TRY IT: Within the data below, copy each line where the string "agent" is found.

Dataset items:
★ ★ ★
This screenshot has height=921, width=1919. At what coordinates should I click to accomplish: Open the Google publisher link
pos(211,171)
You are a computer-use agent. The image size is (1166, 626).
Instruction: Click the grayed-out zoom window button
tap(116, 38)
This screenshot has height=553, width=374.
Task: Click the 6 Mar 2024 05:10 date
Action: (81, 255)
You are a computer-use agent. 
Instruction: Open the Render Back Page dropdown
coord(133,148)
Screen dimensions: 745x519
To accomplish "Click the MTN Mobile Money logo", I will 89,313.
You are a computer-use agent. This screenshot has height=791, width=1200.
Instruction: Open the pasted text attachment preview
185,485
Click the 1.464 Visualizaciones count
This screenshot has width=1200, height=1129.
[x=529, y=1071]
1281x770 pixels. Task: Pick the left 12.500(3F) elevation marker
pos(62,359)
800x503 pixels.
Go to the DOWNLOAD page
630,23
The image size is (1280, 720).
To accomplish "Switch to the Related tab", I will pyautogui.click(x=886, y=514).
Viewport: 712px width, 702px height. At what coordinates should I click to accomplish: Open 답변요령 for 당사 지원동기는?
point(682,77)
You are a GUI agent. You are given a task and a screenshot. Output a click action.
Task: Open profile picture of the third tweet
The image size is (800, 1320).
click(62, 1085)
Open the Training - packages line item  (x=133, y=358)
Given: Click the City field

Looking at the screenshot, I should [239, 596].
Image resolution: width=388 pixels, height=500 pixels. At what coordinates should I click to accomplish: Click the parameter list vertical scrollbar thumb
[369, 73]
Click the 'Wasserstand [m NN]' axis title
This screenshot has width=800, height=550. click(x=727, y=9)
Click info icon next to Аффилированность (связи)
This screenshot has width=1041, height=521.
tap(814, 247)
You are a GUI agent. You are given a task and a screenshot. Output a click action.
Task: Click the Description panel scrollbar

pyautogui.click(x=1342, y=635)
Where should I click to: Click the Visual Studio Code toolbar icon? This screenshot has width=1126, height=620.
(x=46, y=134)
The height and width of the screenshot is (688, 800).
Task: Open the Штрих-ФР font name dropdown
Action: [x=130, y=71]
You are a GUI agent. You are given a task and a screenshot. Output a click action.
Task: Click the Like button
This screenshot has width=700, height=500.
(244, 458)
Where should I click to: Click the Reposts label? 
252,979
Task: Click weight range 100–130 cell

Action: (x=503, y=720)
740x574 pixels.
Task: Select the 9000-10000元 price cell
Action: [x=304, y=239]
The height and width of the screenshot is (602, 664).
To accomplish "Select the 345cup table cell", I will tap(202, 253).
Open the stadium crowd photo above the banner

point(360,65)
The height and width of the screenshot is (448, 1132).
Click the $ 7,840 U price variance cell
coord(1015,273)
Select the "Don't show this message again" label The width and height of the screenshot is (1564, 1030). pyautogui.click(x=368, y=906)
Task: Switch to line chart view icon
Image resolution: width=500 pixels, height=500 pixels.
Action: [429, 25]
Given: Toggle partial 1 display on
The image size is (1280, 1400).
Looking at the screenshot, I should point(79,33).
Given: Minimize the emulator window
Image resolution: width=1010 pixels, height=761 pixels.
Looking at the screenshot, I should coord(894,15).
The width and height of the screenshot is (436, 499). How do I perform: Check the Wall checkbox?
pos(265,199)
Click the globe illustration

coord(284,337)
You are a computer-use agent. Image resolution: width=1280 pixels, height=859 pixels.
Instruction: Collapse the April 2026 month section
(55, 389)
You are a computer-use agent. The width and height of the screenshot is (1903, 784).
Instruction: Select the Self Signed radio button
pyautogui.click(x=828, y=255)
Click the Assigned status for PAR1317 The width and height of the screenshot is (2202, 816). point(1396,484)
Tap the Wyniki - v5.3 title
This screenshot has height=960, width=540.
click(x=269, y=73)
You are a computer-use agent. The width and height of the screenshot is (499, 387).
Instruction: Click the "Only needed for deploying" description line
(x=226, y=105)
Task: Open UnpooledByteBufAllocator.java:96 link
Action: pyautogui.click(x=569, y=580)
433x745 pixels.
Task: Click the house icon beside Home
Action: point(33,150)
★ ★ ★
ANSWER FOR THIS EXERCISE:
You are a computer-use agent. The image size is (1166, 626).
You are a computer-use agent. 
You are a computer-use agent. This screenshot has height=791, width=1200.
You are a GUI agent. You are given a task and a screenshot. Output a click action.
You are a GUI agent. You are given a task and a screenshot. Output a click action.
You are a GUI agent. You are given a task and a screenshot. Output a click action.
You are a computer-use agent. Image resolution: width=1280 pixels, height=859 pixels.
You are a computer-use agent. The width and height of the screenshot is (1903, 784).
You are a computer-use agent. The width and height of the screenshot is (499, 387).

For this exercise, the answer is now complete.